-
Called this awhile back, this is why Reddit has such a high evaluation.
-
Poisoning your data won’t do anything but give them more data, do you seriously think reddit servers don’t track every edit you make to posts? You’d literally just be providing training data of original human vs poisoned. They’d still have your original post, and they have a copy of everytime you edit it.
-
Whoever buys reddit will have sole access to one of the larger (I don’t think largest though) pools of text training Data on the internet, with full licensed usage of it. I expect someone like Google, FB, MS, OpenAI, etc would pay big $$$ for that.
“But can’t people already scrape it?”
-
Well yes, but it’s at best legally dubious in some places
-
Scraping Data off reddit only gets you current versions of posts (which means you can get poisoned dara, and cant see deleted content), and is extremely slow… if you own the server you have first class access to all posts in a database, including g the originals and diffs of everytime soneone edited a post, and all the deleted posts too.
Think about if you perhaps wanted to train an AI to detect posts that require flagging for moderation, if you scrape reddit data, you can’t find deleted posts that got moderated…
But, if you have the raw original data, you 100% would have a list of every post that got deleted by mods and even the mod message on why it was deleted
You surely can see the value of such data, that only owners of reddit are currently privy to atm…
Poison it by randomly posting copywrited materials by big corps like Disney?
Once again the day is saved by piracy.🏴☠️
Bee Movie script. Millions of times
sigh
So the old trick of “search term +reddit” no longer will work then huh?
I’ve already made a habit of adding date limiters to web results from before before LLMs were made public… The SEO ‘optimization’ game of before was bearable, but the LLM spam just ruins so many search results with regurgitated garbage or teaspoon deep information
During the peak of the great purge, it was quickly becoming pointless. A lot of results were bringing up deleted posts. It took a while for search engines to catch up and start filtering a lot of those results out.
search term +reddit
tossing site:reddit.com before any search will guarantee all results come from reddit, if that’s what you’re looking for.
Ahhh my bad, that’s what I meant
Sounds like something a bunch of governments would be interested in. As you pointed out you get to see why human mods made certain decisions. Could you an edge in manipulation.
They’ve also got vote counts and breakdowns of who is making those votes. This data will be worth more for AI training than any similar volume of data other than maybe the contents of Wikipedia. Assuming they didn’t have it set up to delete the vote breakdowns when they archived threads.
Why are those breakdowns worth so much? Because they can be used to build profiles on each voter (including those who only had lurker accounts to vote with), so they can build AIs that know how to speak with the MAGA cult, Republicans who aren’t MAGA, liberals, moderates, centrists, socialists, communists, anarchists. Not only that, they’ll be able to look at how sentiments about various things changed over time with each of these groups, watch people move from one to another as their opinions evolved, see how someone pretends to be a member of whatever group (assuming they voted honestly and posted under their fake persona).
Oh and also, all of that data is available through the fediverse but it’s free to train on to anyone who sets up a server. Which makes me question whether the fediverse is a good thing because even changing federation to opt-in instead of opt-out just covers whether your server accepts data from another. It’s always shared.
Open and private are on opposite sides of a spectrum. You can’t have both, best you can do is settle for something in the middle.

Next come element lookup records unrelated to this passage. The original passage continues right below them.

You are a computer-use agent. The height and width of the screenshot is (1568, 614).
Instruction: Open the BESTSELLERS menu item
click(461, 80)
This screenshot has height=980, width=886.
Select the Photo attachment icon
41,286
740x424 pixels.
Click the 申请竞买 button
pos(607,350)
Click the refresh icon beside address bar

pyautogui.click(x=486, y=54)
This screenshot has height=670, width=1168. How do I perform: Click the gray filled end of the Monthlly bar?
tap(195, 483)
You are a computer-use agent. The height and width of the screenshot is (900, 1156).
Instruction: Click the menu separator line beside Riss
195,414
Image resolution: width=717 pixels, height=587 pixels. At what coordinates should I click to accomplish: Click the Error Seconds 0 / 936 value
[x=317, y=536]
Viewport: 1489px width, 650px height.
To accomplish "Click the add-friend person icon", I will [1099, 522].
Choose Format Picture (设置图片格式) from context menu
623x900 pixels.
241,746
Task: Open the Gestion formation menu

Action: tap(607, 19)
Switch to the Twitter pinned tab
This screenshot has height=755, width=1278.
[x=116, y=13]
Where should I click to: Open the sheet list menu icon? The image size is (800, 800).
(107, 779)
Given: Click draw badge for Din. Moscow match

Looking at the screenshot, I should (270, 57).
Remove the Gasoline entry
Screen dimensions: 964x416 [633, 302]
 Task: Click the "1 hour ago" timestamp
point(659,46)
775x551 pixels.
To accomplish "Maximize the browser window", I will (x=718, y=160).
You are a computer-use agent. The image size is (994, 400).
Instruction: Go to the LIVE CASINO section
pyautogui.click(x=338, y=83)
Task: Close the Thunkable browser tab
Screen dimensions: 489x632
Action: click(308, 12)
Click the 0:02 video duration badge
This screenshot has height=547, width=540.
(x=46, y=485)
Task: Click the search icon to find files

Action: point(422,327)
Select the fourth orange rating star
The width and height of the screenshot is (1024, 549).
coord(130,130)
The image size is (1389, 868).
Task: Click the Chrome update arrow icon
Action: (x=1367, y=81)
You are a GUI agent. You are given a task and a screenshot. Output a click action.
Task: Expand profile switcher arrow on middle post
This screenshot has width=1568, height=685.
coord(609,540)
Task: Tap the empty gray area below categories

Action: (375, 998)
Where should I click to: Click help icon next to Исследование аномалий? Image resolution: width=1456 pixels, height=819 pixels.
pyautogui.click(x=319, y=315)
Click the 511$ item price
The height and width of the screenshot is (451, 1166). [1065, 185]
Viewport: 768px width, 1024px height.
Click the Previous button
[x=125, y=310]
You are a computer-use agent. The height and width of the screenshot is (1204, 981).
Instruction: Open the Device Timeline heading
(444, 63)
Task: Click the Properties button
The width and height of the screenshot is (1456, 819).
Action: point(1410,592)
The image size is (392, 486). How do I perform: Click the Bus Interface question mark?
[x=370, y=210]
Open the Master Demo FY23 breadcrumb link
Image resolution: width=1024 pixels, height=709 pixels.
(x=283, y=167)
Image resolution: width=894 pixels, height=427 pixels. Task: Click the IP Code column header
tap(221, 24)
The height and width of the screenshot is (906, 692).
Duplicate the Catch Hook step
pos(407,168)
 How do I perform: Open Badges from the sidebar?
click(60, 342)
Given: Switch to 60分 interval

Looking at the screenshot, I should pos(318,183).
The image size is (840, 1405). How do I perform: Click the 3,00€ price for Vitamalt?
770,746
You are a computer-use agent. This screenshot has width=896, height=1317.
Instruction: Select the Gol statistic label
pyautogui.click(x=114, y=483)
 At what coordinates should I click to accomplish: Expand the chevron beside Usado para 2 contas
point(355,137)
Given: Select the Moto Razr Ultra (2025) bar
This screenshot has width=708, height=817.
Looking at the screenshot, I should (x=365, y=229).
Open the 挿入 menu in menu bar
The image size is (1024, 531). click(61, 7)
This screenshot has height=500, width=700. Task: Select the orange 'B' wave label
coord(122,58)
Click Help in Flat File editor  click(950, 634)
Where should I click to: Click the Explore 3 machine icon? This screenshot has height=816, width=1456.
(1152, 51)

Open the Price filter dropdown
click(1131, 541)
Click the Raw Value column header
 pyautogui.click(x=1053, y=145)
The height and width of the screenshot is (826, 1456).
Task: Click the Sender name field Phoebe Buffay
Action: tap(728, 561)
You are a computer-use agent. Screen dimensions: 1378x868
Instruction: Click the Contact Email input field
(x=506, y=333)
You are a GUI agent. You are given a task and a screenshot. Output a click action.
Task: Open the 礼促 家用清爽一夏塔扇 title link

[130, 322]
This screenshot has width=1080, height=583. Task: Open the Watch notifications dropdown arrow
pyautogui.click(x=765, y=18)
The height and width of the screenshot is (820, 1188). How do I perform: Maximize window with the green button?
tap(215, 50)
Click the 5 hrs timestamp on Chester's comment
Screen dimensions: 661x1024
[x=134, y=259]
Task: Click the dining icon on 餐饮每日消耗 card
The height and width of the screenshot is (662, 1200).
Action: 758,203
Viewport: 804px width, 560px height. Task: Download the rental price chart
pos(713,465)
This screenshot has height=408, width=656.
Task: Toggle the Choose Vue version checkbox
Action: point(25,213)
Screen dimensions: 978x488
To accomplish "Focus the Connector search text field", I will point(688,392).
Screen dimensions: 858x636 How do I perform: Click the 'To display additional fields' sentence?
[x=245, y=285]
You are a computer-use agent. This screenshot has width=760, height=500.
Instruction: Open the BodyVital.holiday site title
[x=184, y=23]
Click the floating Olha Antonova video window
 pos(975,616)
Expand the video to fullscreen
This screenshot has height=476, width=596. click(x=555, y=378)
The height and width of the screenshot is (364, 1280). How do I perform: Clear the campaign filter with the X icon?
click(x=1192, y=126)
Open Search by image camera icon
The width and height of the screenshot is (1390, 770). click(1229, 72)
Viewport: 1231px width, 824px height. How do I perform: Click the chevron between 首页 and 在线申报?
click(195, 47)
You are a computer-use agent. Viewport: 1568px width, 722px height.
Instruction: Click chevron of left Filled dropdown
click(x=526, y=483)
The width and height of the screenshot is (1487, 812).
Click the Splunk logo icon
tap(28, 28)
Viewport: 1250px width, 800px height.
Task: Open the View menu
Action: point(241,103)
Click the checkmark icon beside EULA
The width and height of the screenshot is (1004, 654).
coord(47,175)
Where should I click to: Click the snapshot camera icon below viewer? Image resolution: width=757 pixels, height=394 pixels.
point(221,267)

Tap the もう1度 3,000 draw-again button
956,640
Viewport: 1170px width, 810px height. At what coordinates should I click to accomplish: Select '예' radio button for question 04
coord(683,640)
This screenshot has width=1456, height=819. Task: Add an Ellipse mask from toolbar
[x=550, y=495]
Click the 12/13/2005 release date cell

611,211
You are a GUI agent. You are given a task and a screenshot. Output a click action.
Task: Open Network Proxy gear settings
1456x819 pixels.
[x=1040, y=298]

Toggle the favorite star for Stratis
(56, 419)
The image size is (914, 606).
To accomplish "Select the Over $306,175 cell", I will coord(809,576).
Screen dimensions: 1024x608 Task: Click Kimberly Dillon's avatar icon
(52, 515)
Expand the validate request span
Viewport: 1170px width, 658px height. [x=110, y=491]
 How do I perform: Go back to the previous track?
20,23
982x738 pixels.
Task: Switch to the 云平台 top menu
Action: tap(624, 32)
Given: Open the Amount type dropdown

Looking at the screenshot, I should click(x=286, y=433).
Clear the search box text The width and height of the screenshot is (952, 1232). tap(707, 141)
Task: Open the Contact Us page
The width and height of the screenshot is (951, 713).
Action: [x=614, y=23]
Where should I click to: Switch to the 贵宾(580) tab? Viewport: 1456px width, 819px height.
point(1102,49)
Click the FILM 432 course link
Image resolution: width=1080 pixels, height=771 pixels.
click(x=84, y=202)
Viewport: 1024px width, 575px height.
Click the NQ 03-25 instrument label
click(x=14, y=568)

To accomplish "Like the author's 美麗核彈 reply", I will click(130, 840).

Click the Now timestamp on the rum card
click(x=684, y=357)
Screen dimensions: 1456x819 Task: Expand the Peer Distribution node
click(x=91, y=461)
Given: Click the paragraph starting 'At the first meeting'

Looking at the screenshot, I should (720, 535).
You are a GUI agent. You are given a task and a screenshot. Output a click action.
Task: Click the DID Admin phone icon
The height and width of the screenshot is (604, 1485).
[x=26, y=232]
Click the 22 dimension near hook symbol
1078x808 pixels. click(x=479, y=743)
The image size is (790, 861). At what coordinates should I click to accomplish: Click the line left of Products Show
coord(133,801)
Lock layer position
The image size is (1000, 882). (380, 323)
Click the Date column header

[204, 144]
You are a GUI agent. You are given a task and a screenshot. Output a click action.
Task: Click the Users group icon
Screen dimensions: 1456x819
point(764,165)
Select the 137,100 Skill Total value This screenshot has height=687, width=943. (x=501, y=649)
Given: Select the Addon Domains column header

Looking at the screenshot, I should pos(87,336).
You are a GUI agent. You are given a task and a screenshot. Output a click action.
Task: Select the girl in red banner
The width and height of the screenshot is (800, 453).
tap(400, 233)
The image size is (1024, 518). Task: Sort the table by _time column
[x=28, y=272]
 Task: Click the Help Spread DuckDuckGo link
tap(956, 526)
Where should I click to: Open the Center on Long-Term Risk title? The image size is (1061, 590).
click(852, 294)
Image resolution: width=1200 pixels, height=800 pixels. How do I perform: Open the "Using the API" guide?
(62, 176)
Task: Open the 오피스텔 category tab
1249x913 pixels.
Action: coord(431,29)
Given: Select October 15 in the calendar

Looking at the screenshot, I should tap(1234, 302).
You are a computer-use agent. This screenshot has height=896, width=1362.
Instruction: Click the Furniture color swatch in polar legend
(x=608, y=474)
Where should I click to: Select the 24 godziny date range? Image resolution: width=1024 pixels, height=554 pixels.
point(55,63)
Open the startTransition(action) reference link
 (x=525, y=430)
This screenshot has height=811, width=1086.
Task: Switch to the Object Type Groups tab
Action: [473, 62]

What if reddit also kept all deleted comments and post, im sure there are shit loads of things people type out just to delete, thinking all the while it’ll never see the light of day.
I’d be surprised if they don’t keep all of that. There were a number of sites for looking at deleted posts. They’d just go and grab everything and compare what was still there with what wasn’t and highlight the stuff that wasn’t there anymore.
Which is also possible here, though the mod log reduces the need for it. But if someone is looking for posts people change their mind about wanting anyone to see, deleting it highlights it instead of hides it for anyone who is watching for that.
I think that site was unddit, but yes those were posted then later deleted. Im talking about just typing out a post or comment and never posting just simply backing out of the page or hitting cancel. Im not just if any of that is stored on the site or just locally.
Oh, yeah, I’ve wondered the same myself. Hell, that might have been a motivation for removing the API access.
You would be able to tell by monitoring the network tab of the browser developer tools. If post requests are being made (which they probably are, though I’m too lazy to go check) while you are typing a comment, they are most likely saving work in progress records for comments.
They definitely do, it’s common for such systems to never actually delete anything because storage is cheap. It likely just is flagged
deleted=true
and the searches just returnWHERE [post].Deleted = False
on queries on the backend.So it looks deleted to the consumer, but it’s all saved and squirreled away on the backend.
It’s good to keep all this shit for both legal reasons (if someone posts illegal stuff then deletes it, you still can give it to the feds), as well as auditing (mods can’t just delete stuff to cover it up, the original still exists and admins can see it)
The problem (for most) was never that people’s public posts/comments were being used for AI training, it was that someone else was claiming ownership over them and being paid for access, and the resulting AI was privately owned. The fediverse was always about avoiding the pitfalls of private ownership, not privacy.
It’s exhausting constantly being “that guy,” but it really needs to be said constantly; private ownership is at the core of nearly every major issue in the 21st century.
The same goes for piracy and copyright. The same goes for DMCA circumvention and format shifting content you own. The same goes for proprietary tech ecosystems and walled gardens. Private ownership is at the core of the most contentious practices in the 21st century, and if we don’t address it shit like this will just keep happening.
Which makes me question whether the fediverse is a good thing
I’d argue it’s good, because it means open source AI has a fighting chance with FOSS data to train on without needing to fork over a morbillion dollars to Reddits owners.
Whatever use cases the reddit data can train on, FOSS researchers can repeat it on Lemmy data and release free models that average joes can use on their own without having to subscribe to shit like Microsoft Copilot and friends to stay relevant.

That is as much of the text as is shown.